**DIRECTION**
Return every one of the following records word for word, with nothing added, dropped, or changed.

:::::

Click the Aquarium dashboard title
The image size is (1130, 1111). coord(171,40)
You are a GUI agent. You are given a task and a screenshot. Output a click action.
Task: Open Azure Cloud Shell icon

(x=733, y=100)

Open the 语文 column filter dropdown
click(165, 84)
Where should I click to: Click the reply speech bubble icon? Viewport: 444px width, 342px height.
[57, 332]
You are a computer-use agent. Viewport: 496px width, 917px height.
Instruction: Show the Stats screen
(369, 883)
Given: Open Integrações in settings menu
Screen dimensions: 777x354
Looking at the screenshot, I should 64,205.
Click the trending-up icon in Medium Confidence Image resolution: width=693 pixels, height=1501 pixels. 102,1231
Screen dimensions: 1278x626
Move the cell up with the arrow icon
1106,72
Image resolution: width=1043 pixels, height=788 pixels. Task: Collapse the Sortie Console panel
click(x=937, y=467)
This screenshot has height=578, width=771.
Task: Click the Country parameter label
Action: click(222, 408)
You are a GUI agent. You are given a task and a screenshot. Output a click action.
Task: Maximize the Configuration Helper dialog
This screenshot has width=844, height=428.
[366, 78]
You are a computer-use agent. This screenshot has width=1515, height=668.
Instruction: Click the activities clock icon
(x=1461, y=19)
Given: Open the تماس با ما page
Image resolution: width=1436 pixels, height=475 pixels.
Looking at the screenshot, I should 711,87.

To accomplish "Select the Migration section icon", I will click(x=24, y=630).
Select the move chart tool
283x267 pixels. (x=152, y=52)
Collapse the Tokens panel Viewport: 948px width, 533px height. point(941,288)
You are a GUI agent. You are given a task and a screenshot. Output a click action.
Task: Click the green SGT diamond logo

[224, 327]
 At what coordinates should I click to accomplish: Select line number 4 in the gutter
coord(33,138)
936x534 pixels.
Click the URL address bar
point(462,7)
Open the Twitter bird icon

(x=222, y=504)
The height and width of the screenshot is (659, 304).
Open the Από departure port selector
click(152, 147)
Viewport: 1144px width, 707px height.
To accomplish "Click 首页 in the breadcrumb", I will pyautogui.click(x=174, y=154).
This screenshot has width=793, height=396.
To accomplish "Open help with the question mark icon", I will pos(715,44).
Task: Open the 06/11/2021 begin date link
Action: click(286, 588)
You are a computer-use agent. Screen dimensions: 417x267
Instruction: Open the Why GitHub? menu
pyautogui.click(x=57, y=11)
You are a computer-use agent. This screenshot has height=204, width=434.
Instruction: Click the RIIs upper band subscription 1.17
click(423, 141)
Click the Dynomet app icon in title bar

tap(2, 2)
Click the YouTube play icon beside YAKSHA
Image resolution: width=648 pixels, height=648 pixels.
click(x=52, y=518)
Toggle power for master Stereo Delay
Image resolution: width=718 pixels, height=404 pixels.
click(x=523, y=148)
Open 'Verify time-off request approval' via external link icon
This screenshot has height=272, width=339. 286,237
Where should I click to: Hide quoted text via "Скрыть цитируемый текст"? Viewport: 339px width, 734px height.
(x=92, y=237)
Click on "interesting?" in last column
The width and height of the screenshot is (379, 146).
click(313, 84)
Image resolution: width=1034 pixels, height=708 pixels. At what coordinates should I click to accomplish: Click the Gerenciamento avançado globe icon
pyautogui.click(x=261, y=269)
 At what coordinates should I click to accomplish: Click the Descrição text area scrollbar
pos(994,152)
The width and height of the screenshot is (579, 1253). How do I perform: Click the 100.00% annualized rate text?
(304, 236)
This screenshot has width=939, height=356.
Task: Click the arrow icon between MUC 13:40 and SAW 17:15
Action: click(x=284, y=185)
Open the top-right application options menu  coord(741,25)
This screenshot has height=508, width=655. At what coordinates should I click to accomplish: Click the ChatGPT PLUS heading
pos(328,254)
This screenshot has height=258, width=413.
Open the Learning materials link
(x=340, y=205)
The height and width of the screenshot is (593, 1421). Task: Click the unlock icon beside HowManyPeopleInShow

:::::

**ANSWER TO THE EXERCISE**
Click the Aquarium dashboard title
The image size is (1130, 1111). coord(171,40)
You are a GUI agent. You are given a task and a screenshot. Output a click action.
Task: Open Azure Cloud Shell icon

(x=733, y=100)

Open the 语文 column filter dropdown
click(165, 84)
Where should I click to: Click the reply speech bubble icon? Viewport: 444px width, 342px height.
[57, 332]
You are a computer-use agent. Viewport: 496px width, 917px height.
Instruction: Show the Stats screen
(369, 883)
Given: Open Integrações in settings menu
Screen dimensions: 777x354
Looking at the screenshot, I should 64,205.
Click the trending-up icon in Medium Confidence Image resolution: width=693 pixels, height=1501 pixels. 102,1231
Screen dimensions: 1278x626
Move the cell up with the arrow icon
1106,72
Image resolution: width=1043 pixels, height=788 pixels. Task: Collapse the Sortie Console panel
click(x=937, y=467)
This screenshot has height=578, width=771.
Task: Click the Country parameter label
Action: click(222, 408)
You are a GUI agent. You are given a task and a screenshot. Output a click action.
Task: Maximize the Configuration Helper dialog
This screenshot has width=844, height=428.
[366, 78]
You are a computer-use agent. This screenshot has width=1515, height=668.
Instruction: Click the activities clock icon
(x=1461, y=19)
Given: Open the تماس با ما page
Image resolution: width=1436 pixels, height=475 pixels.
Looking at the screenshot, I should 711,87.

To accomplish "Select the Migration section icon", I will click(x=24, y=630).
Select the move chart tool
283x267 pixels. (x=152, y=52)
Collapse the Tokens panel Viewport: 948px width, 533px height. point(941,288)
You are a GUI agent. You are given a task and a screenshot. Output a click action.
Task: Click the green SGT diamond logo

[224, 327]
 At what coordinates should I click to accomplish: Select line number 4 in the gutter
coord(33,138)
936x534 pixels.
Click the URL address bar
point(462,7)
Open the Twitter bird icon

(x=222, y=504)
The height and width of the screenshot is (659, 304).
Open the Από departure port selector
click(152, 147)
Viewport: 1144px width, 707px height.
To accomplish "Click 首页 in the breadcrumb", I will pyautogui.click(x=174, y=154).
This screenshot has width=793, height=396.
To accomplish "Open help with the question mark icon", I will pos(715,44).
Task: Open the 06/11/2021 begin date link
Action: click(286, 588)
You are a computer-use agent. Screen dimensions: 417x267
Instruction: Open the Why GitHub? menu
pyautogui.click(x=57, y=11)
You are a computer-use agent. This screenshot has height=204, width=434.
Instruction: Click the RIIs upper band subscription 1.17
click(423, 141)
Click the Dynomet app icon in title bar

tap(2, 2)
Click the YouTube play icon beside YAKSHA
Image resolution: width=648 pixels, height=648 pixels.
click(x=52, y=518)
Toggle power for master Stereo Delay
Image resolution: width=718 pixels, height=404 pixels.
click(x=523, y=148)
Open 'Verify time-off request approval' via external link icon
This screenshot has height=272, width=339. 286,237
Where should I click to: Hide quoted text via "Скрыть цитируемый текст"? Viewport: 339px width, 734px height.
(x=92, y=237)
Click on "interesting?" in last column
The width and height of the screenshot is (379, 146).
click(313, 84)
Image resolution: width=1034 pixels, height=708 pixels. At what coordinates should I click to accomplish: Click the Gerenciamento avançado globe icon
pyautogui.click(x=261, y=269)
 At what coordinates should I click to accomplish: Click the Descrição text area scrollbar
pos(994,152)
The width and height of the screenshot is (579, 1253). How do I perform: Click the 100.00% annualized rate text?
(304, 236)
This screenshot has width=939, height=356.
Task: Click the arrow icon between MUC 13:40 and SAW 17:15
Action: click(x=284, y=185)
Open the top-right application options menu  coord(741,25)
This screenshot has height=508, width=655. At what coordinates should I click to accomplish: Click the ChatGPT PLUS heading
pos(328,254)
This screenshot has height=258, width=413.
Open the Learning materials link
(x=340, y=205)
The height and width of the screenshot is (593, 1421). Task: Click the unlock icon beside HowManyPeopleInShow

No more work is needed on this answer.